┌─ Given data

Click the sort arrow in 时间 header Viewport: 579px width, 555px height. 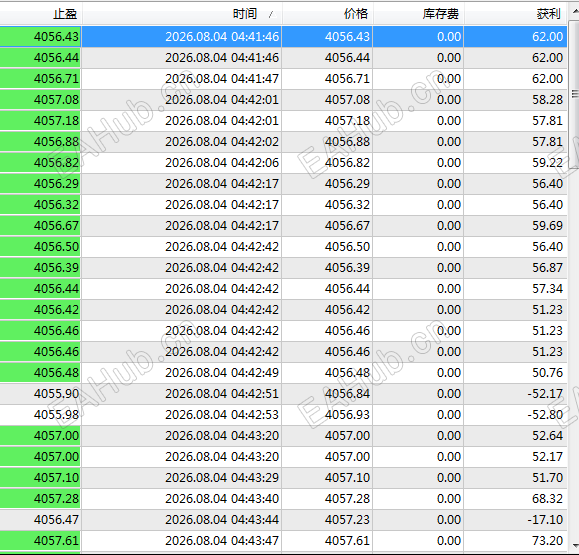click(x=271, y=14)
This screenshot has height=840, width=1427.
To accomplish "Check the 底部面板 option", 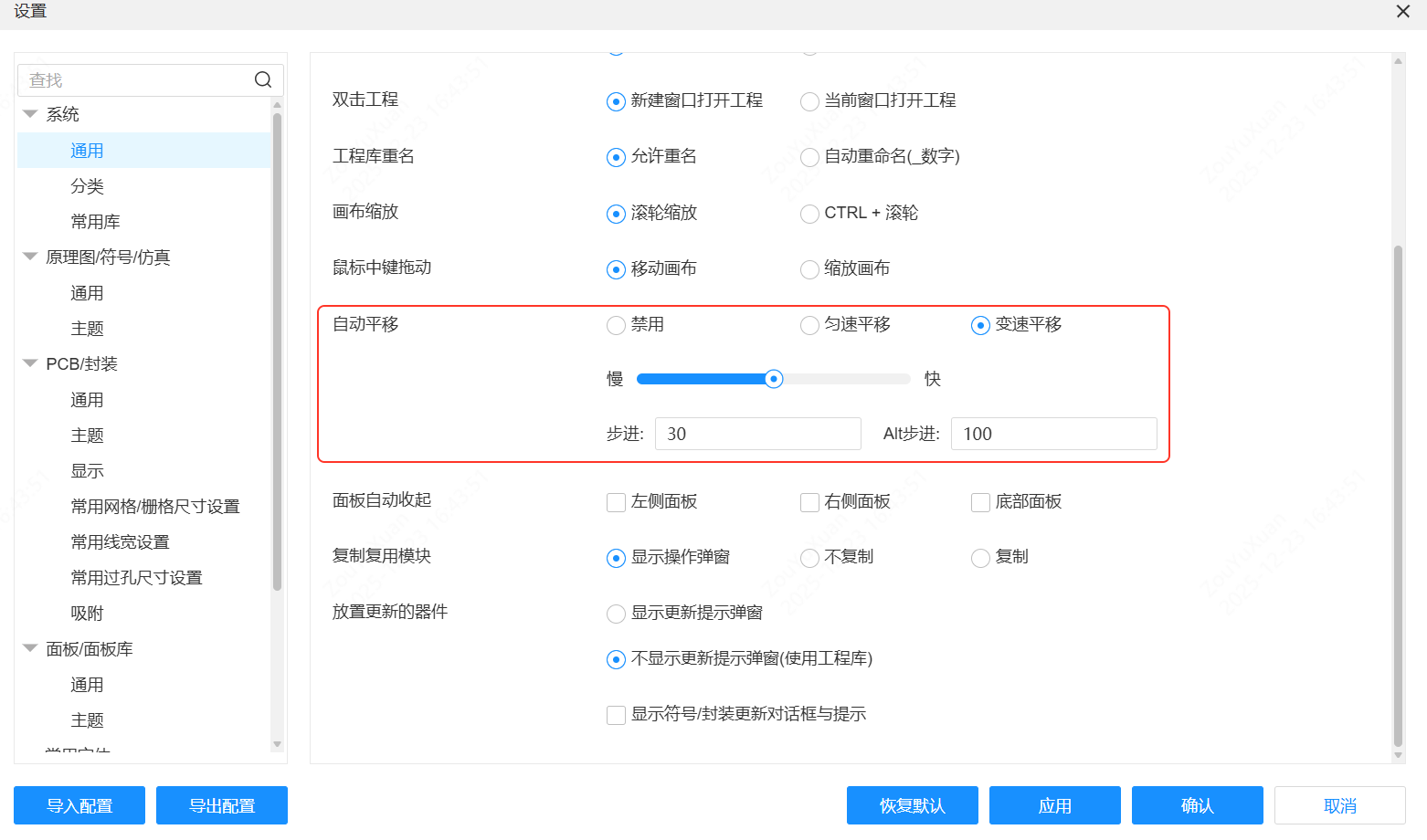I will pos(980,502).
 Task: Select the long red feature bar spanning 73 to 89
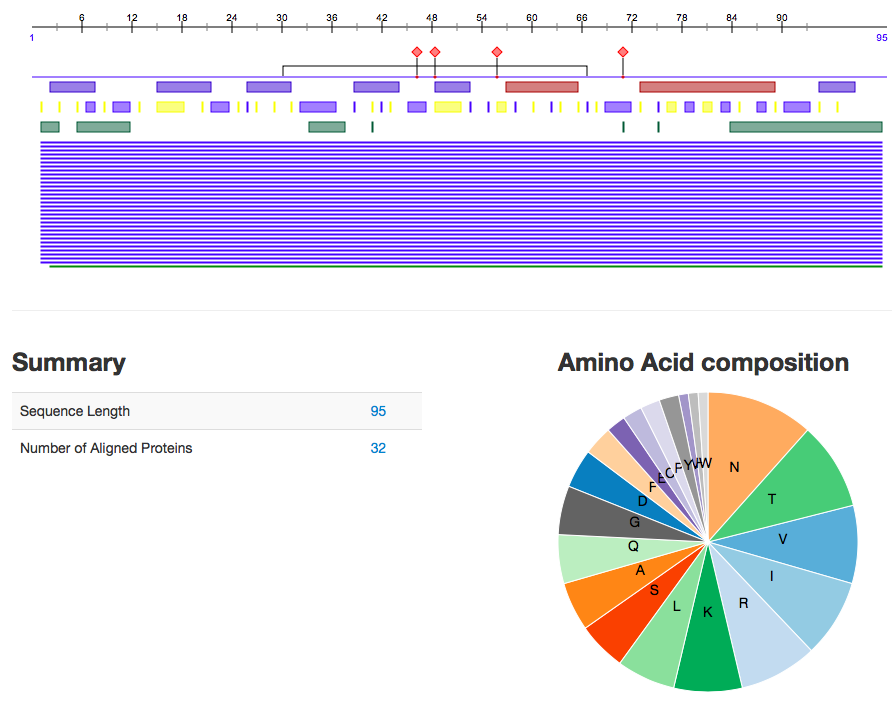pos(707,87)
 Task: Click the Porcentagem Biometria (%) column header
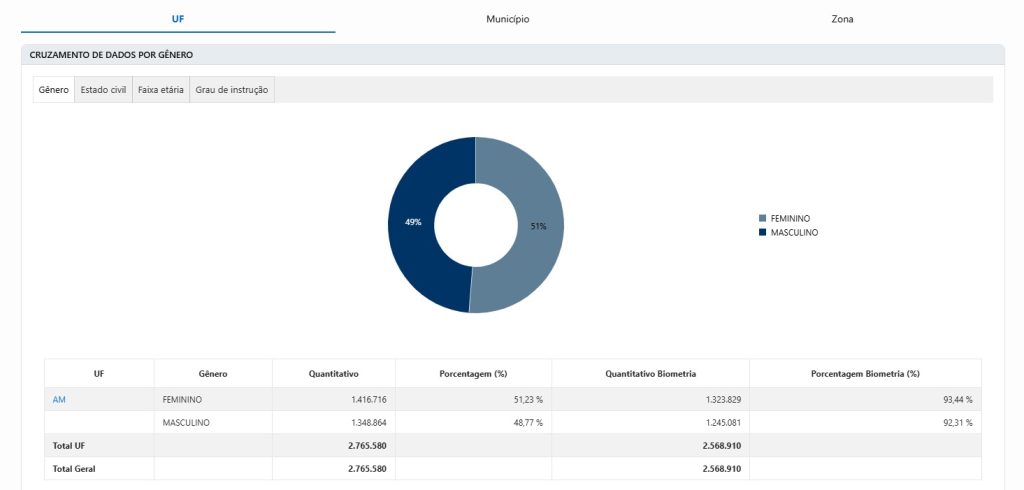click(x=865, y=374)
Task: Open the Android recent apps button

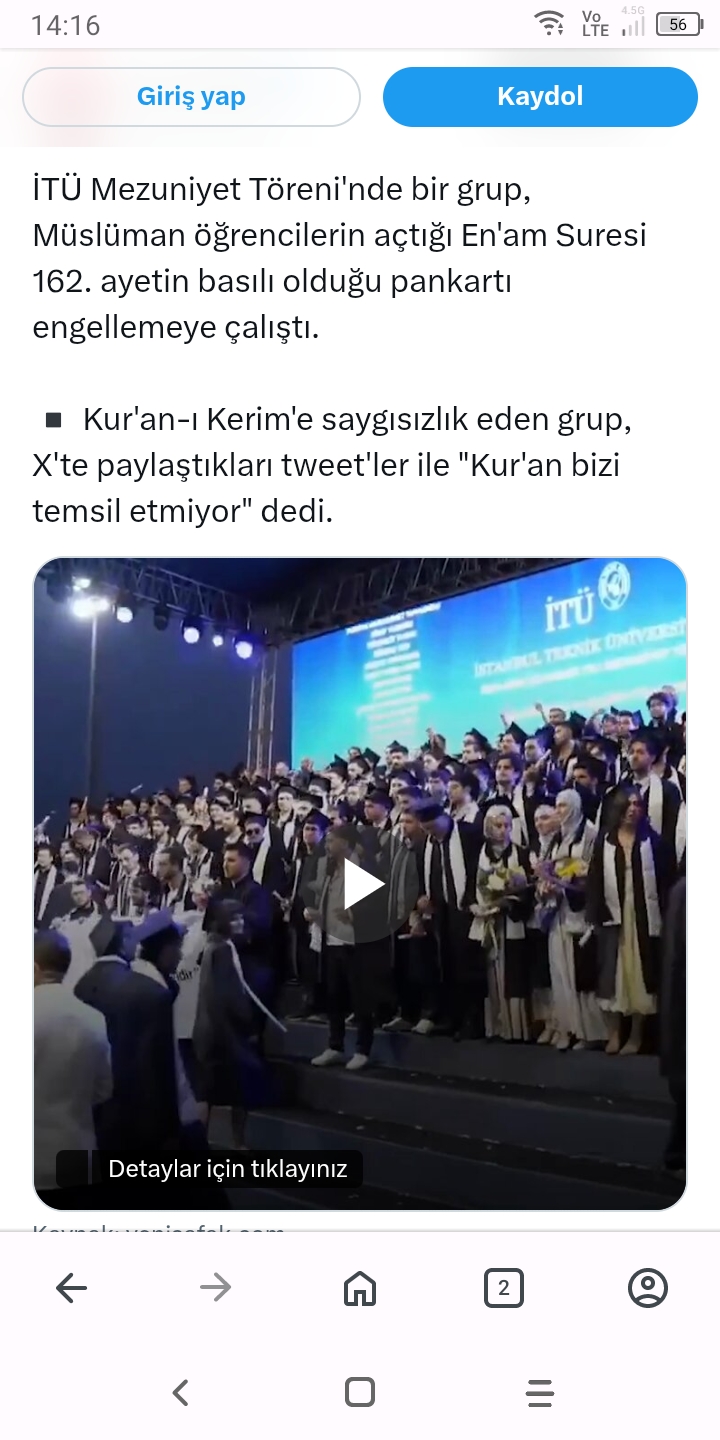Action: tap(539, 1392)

└─

Problem to solve:
With the pictures left out, please output each line from the one containing "Task: Select the" through the end of the entries, exactly as it is.

Exercise output:
 Task: Select the long red feature bar spanning 73 to 89
pos(707,87)
 Task: Click the Porcentagem Biometria (%) column header
click(x=865, y=374)
Task: Open the Android recent apps button

Action: tap(539, 1392)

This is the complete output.